== 文書の抜粋

七節から十節は言います、「万軍のエホバはわたしたちと共におられる.ヤコブの神はわたしたちの高きとりでである。セラ 来て、エホバのみわざを見よ.彼は地に荒廃をもたらされた。彼は地の果てまでも戦いをやめさせ、弓を折り、槍を断ち切り、戦いの車を火で焼かれる。『静まって、わたしが神であることを知れ』」。これらの節は一種の予言です。諸国民は今日、騒ぎ立っていて、神はこれを今日、言うことはできません。なぜなら、彼はそのような強い召会に欠けておられるからです。神はそのように諸国民に語るようなとりでを、この地上でまだ獲得しておられません。神は地上で得た召会を、そのように強め、拡大し、彼にとって都として建造するとき、彼は諸国民の間で立場を持ち、全地を占有します。最後に、都の中でわたしたちは言うことができます、「万軍のエホバはわたしたちと共におられる.ヤコブの神はわたしたちの高きとりでである。セラ」(十一節)。

神はキリストにあって
都を通して全地を支配する
詩篇第四七篇は、都の中でわたしたちの必要を満たすこの神が、キリストにあって、都、すなわち強められ拡大された召会を通して、王として全地を支配されることを、わたしたちに告げています。一節は言います、「すべての民よ、手を打ちたたけ。勝ち誇る声をもって神に喜び叫べ」。召会が真に都として拡大されるとき、わたしたちはその中で神をわたしたちのすべてとして享受し、必ず手を打ちたたくでしょう。そのような召会生活の中で、何とわたしたちは勝ち誇る声をもって神に喜び叫ぶことができることでしょう!

二節と三節は言います、「エホバ・いと高き方は畏るべき方、全地の大いなる王。彼はもろもろの民をわたしたちの下に従わせ、諸国民をわたしたちの足の下に従わせられる」。これらはすべて、神がキリストにあって、都、すなわち拡大された召会を通して行なわれたことです。召会が拡大されて都となるとき、神は都を通してもろもろの民を征服し、大いなる王としてのキリストの中で、全地を支配します。

五節から九節は言います、「神は大歓声の中で昇られる.エホバは角笛の音の中で昇られる。神に向かって詩篇を歌え、詩篇を歌え.わたしたちの王に向かって詩篇を歌え、詩篇を歌え。まことに、神は全地の王.英知を尽くして詩篇を歌え。神は諸国民を支配される.神は彼の聖なる御座に座しておられる。……彼は大いに高く上げられる」。これらすべての驚くべき事柄が起こるのは、神が地上の拠点として都を獲得されたからです。召会は都として建造されなければなりません。それは、神がご自身の行動のために、この地上で拠点を得られるためです。強められ拡大された召会を通して、神はキリストにあって賛美され、全地の王として高く上げられ、すべての民を統治します。

都を最高に経験することでの神
詩篇第四八篇一節は言います、「エホバは偉大であり、わたしたちの神の都……で、大いにほめたたえられるべきである」。都の中でのみ、堅固にされ拡大された召会の中でのみ、神は偉大であり、大いにほめたたえられることができます。神は家で二、三人が共に集まっている中で偉大であることができると、あなたは思うでしょうか? そのような状況で、神は大いにほめたたえられることができるでしょうか? そうです、二、三人の中でも神は偉大ですが、あわれな方法において偉大です。わたしたちが神を大いに現そうとするなら、堅固な召会を必要とします。二、三人が共に集まっているのは都ではなく、ほとんど家と呼ぶこともできません。どのようにして神は偉大であり、どのようにして神は大いにほめたたえられることができるのでしょうか?わたしたちは都となる必要があります。わたしたちは強められ、拡大され、都として建造される必要があります。そうすれば、神の偉大さが表現されます。

====
== 行の一覧

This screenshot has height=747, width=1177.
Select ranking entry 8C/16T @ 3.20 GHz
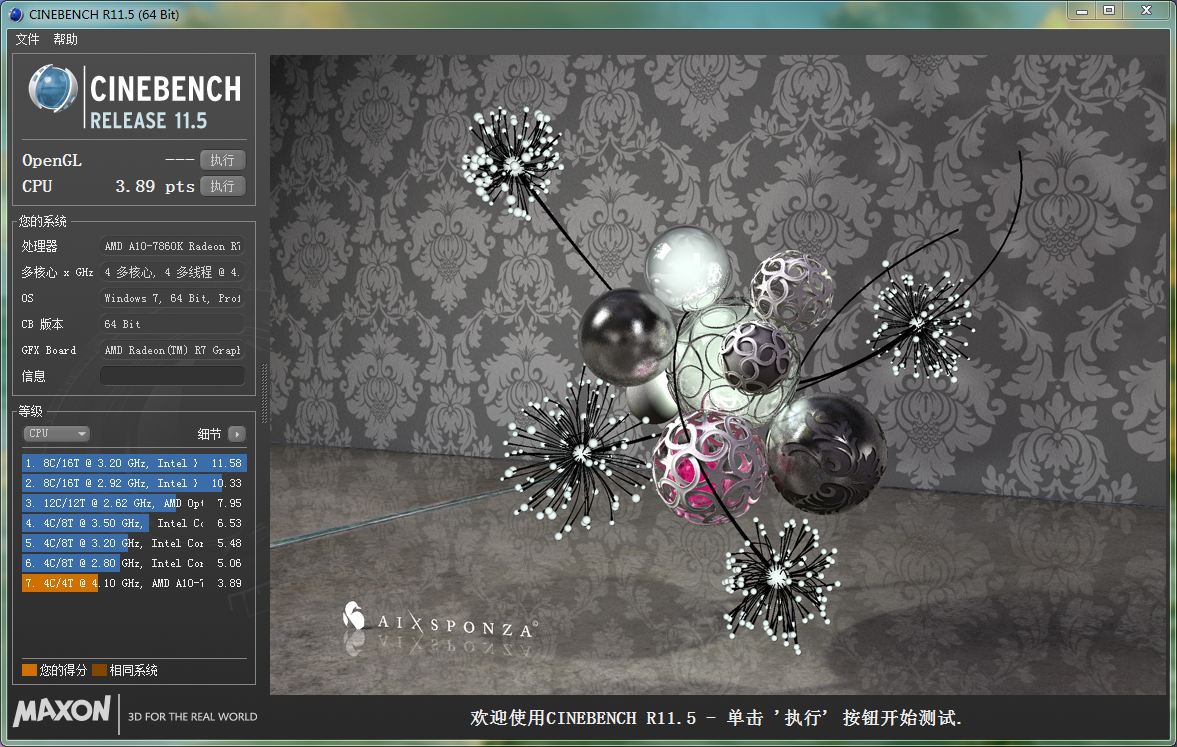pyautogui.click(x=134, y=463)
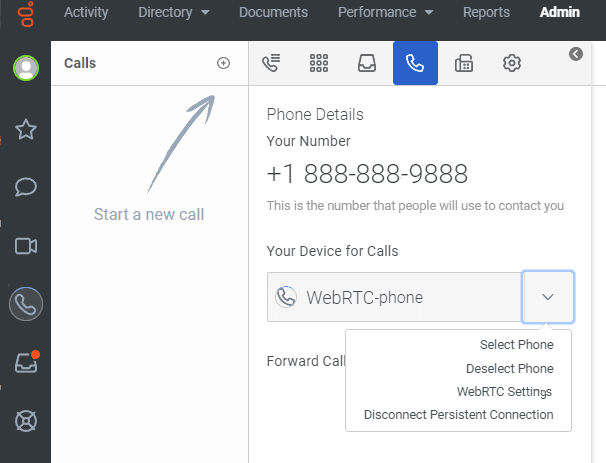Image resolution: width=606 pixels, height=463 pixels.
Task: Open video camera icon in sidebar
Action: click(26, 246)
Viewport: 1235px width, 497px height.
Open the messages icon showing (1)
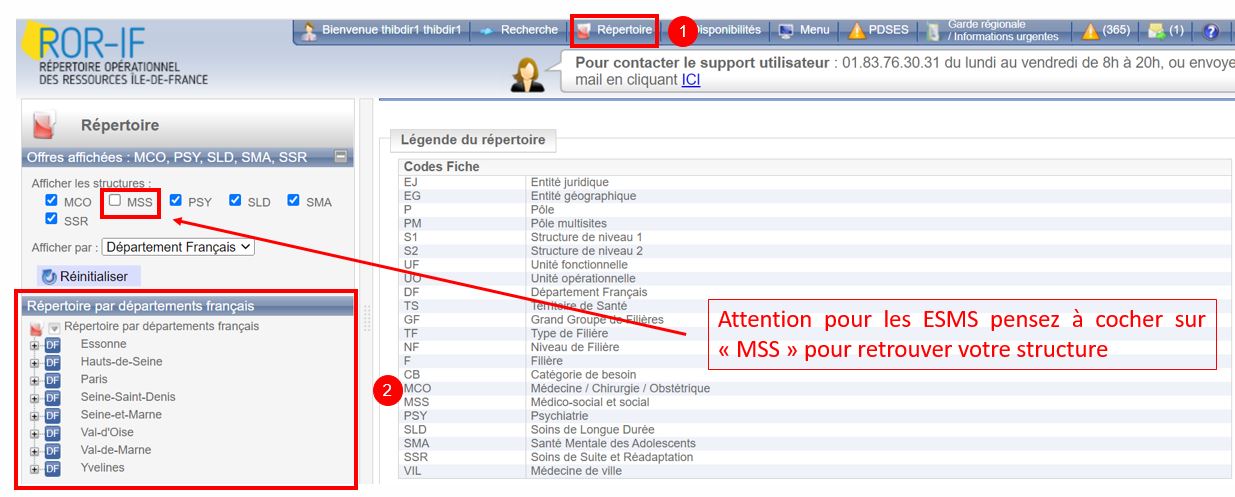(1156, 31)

====
== 行の一覧

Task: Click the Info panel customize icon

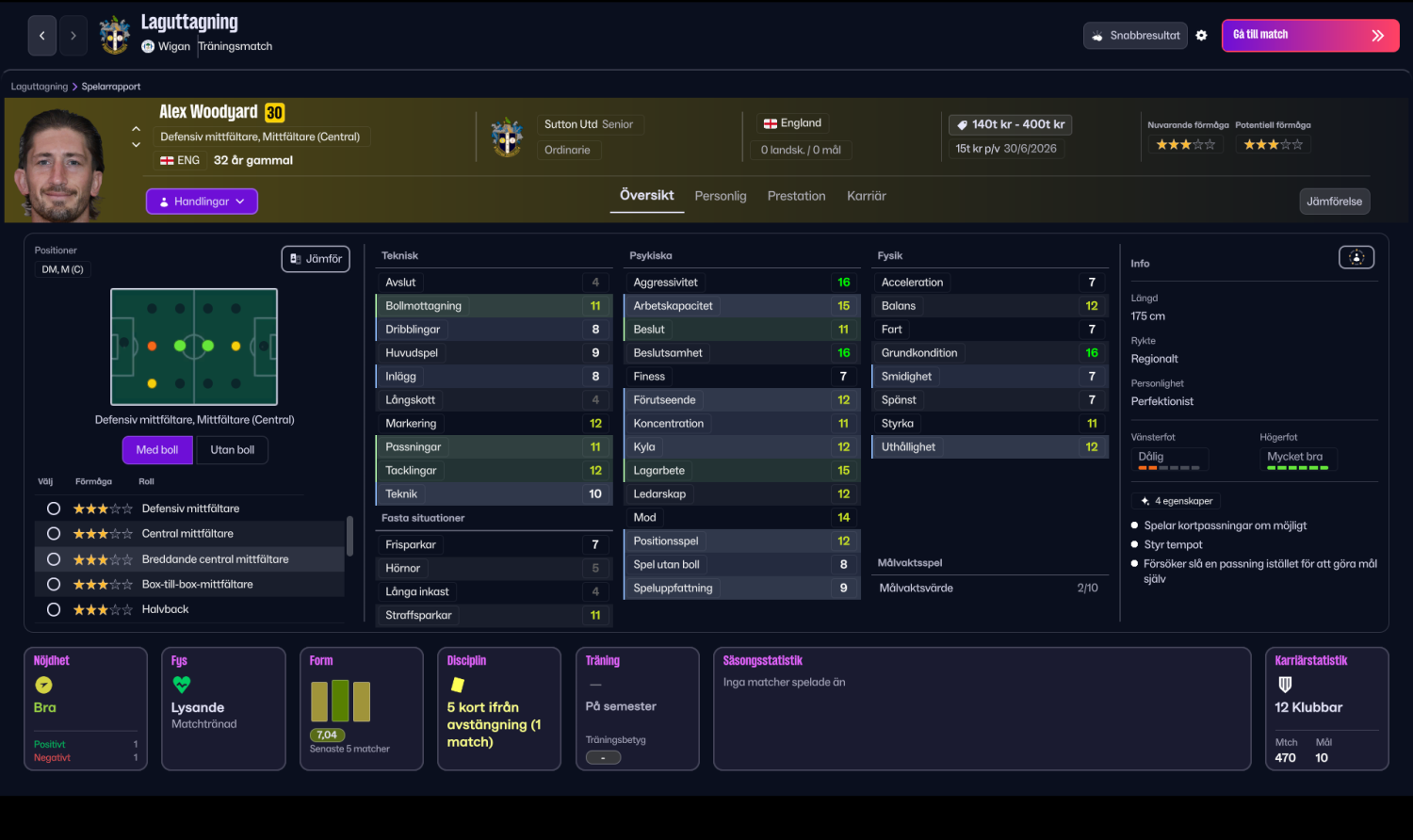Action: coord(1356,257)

====

» **記述課題 A**:
詩篇に関する文書の抜粋に基づき、次の各問いに答えてください。
(i) 詩篇第四七篇一節は、どのような声をもって神に喜び叫ぶよう述べていますか。
(ii) 五節から九節の驚くべき事柄が起こるのは、神が地上の拠点として何を獲得されたからだとされていますか。
(iii) 二、三人が共に集まっているものについて、何ではないと述べられていますか。
» **記述課題 B**:
次の各記述が詩篇に関する文書の抜粋と一致するかどうかを「はい」または「いいえ」で答え、判断の根拠となる抜粋中の語句をそのまま引用してください。
(i) 神は諸国民に語るようなとりでを、この地上ですでに獲得しておられる。
(ii) 詩篇第四八篇一節によれば、エホバは神の都で大いにほめたたえられるべきである。
(iii) 二、三人が共に集まっている中では、神は偉大ではない。
これらの行は、課題に取り組むうえで必要ありません。

» **完全な解答 A**:
(i) 勝ち誇る声です。
(ii) 都です。
(iii) 都ではなく、ほとんど家と呼ぶこともできないと述べられています。

» **完全な解答 B**:
(i) いいえ。「神はそのように諸国民に語るようなとりでを、この地上でまだ獲得しておられません」
(ii) はい。「エホバは偉大であり、わたしたちの神の都……で、大いにほめたたえられるべきである」
(iii) いいえ。「二、三人の中でも神は偉大ですが、あわれな方法において偉大です」